**EXERCISE:**
Find "Image resolution: width=1568" and "You are a computer-use agent. Screen" in the records below. Copy the lines holding them and every line between, exactly, and no others.

BEGIN DATASET

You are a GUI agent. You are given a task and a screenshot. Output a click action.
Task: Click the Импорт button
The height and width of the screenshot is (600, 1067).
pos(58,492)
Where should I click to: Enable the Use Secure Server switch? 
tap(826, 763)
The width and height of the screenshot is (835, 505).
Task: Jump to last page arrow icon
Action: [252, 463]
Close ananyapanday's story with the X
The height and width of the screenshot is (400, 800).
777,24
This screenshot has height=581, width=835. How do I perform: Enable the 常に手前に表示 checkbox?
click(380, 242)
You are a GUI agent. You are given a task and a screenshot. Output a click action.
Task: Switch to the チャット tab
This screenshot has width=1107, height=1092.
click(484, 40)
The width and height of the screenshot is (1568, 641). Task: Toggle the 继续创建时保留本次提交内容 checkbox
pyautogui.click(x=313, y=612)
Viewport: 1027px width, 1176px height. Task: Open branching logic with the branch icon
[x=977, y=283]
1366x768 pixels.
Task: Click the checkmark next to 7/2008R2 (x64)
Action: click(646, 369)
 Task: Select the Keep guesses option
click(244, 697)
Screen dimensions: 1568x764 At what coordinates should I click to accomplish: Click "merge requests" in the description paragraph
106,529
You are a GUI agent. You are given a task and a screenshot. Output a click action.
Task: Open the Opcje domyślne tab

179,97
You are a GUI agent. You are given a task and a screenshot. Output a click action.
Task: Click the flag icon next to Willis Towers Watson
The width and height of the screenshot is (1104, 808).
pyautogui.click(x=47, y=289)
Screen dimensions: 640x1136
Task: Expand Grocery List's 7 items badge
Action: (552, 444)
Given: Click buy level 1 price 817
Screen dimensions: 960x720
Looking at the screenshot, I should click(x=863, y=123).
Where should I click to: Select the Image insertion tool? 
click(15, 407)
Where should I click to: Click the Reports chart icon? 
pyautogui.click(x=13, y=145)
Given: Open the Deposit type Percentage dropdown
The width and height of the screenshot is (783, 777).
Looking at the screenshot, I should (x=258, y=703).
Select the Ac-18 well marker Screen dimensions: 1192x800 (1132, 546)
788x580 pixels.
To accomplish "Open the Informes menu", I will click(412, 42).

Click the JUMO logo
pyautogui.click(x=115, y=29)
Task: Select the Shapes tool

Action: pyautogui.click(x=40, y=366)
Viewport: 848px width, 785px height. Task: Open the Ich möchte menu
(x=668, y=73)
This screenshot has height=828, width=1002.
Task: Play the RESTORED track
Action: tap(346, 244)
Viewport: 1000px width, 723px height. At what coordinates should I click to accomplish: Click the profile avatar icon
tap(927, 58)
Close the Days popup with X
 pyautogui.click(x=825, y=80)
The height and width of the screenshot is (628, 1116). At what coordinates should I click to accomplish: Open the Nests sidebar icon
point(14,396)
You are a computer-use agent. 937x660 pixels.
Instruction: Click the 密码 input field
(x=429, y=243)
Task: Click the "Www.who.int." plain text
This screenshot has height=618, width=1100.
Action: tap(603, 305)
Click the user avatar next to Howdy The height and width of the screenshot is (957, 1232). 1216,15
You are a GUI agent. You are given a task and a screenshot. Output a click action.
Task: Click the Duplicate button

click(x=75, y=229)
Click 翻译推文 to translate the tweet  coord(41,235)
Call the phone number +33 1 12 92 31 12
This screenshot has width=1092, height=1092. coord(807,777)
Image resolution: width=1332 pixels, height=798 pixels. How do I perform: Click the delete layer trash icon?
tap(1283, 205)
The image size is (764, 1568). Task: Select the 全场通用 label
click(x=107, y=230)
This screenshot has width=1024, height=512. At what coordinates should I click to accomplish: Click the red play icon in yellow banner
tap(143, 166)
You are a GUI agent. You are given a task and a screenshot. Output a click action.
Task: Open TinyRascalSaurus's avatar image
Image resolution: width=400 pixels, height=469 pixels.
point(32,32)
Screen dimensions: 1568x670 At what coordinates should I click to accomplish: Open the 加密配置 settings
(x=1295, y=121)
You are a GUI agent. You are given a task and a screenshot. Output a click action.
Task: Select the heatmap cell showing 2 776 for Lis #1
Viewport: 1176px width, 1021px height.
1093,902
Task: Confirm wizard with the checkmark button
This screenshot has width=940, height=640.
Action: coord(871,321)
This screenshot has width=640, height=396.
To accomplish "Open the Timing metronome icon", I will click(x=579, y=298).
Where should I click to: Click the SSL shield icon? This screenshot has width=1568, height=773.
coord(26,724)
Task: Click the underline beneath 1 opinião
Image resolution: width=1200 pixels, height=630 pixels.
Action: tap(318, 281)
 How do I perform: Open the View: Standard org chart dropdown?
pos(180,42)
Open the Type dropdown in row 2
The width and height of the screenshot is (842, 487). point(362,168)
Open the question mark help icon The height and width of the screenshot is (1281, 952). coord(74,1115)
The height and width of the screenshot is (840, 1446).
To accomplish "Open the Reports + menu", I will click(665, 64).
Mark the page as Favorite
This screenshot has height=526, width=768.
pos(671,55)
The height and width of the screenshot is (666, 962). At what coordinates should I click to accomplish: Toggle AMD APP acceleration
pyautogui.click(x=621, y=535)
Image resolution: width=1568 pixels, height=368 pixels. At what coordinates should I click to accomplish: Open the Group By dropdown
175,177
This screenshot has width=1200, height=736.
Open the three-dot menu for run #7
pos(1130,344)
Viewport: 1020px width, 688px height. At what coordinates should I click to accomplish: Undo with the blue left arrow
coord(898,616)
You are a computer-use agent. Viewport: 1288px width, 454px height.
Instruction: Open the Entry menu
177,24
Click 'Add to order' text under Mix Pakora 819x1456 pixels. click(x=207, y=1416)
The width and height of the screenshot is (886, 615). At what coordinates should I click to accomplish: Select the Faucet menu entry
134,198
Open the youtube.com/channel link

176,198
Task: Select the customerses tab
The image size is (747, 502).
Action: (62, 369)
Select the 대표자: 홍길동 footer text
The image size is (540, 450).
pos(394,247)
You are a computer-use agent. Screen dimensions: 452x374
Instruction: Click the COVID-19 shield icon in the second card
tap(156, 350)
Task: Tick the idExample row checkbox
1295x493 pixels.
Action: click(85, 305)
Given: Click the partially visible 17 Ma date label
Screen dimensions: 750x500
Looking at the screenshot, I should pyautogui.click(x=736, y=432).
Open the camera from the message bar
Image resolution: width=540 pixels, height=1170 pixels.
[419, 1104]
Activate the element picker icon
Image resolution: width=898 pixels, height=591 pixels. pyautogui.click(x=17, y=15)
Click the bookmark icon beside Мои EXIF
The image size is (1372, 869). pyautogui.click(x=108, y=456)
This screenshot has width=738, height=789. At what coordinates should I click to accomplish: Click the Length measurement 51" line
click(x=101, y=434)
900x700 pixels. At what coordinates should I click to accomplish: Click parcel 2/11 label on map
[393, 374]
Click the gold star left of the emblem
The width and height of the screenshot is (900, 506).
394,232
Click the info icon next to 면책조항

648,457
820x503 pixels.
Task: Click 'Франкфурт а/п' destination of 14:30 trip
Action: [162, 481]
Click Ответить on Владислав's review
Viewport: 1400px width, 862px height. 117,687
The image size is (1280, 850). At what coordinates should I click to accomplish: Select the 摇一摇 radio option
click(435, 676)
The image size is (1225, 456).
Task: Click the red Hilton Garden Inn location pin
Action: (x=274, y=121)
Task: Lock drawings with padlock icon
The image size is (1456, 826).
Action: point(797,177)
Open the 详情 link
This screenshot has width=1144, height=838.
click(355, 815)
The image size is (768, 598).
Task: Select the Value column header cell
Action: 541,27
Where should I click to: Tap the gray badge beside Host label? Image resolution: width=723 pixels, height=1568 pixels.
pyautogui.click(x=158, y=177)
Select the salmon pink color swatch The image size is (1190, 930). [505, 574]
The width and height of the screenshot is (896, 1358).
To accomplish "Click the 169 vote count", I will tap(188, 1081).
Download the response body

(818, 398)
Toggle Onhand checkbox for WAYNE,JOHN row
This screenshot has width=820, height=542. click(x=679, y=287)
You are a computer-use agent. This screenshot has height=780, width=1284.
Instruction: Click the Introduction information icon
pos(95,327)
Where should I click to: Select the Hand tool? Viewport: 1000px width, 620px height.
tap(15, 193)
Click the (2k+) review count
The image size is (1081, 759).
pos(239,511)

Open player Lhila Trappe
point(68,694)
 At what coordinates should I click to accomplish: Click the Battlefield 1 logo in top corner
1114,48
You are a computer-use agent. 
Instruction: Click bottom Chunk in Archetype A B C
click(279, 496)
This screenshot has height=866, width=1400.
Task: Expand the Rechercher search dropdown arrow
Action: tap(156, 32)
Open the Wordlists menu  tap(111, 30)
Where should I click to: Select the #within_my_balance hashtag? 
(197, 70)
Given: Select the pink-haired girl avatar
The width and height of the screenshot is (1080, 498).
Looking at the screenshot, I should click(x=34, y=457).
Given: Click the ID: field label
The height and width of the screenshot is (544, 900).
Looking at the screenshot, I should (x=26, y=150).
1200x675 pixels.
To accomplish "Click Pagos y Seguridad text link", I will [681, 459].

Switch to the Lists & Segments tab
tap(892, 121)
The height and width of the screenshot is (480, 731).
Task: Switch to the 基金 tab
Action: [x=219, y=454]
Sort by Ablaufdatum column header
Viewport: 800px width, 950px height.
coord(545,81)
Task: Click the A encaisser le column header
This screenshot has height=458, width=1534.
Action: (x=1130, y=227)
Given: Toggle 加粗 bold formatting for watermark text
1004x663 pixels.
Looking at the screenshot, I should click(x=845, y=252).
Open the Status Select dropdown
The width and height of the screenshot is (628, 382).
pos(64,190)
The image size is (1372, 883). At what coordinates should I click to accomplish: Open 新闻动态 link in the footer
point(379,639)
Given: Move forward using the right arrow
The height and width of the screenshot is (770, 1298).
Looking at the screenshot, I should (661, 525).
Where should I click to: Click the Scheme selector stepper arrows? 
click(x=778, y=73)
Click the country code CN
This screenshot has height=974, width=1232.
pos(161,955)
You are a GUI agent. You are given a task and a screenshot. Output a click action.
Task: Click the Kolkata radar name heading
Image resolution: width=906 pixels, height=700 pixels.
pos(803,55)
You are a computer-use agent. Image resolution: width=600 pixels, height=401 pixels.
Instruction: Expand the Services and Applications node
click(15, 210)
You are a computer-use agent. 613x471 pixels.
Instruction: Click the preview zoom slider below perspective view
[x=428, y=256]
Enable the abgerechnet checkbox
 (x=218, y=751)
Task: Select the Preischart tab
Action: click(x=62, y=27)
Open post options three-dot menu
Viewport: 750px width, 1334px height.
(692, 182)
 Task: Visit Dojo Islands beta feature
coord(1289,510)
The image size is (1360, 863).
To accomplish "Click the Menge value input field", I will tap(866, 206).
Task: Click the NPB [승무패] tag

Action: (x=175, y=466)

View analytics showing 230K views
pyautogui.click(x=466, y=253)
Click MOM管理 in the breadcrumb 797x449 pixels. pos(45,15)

END DATASET

**RESULT OF THIS EXERCISE:**
Image resolution: width=1568 pixels, height=368 pixels. At what coordinates should I click to accomplish: Open the Group By dropdown
175,177
This screenshot has width=1200, height=736.
Open the three-dot menu for run #7
pos(1130,344)
Viewport: 1020px width, 688px height. At what coordinates should I click to accomplish: Undo with the blue left arrow
coord(898,616)
You are a computer-use agent. Viewport: 1288px width, 454px height.
Instruction: Open the Entry menu
177,24
Click 'Add to order' text under Mix Pakora 819x1456 pixels. click(x=207, y=1416)
The width and height of the screenshot is (886, 615). At what coordinates should I click to accomplish: Select the Faucet menu entry
134,198
Open the youtube.com/channel link

176,198
Task: Select the customerses tab
The image size is (747, 502).
Action: (62, 369)
Select the 대표자: 홍길동 footer text
The image size is (540, 450).
pos(394,247)
You are a computer-use agent. Screen dimensions: 452x374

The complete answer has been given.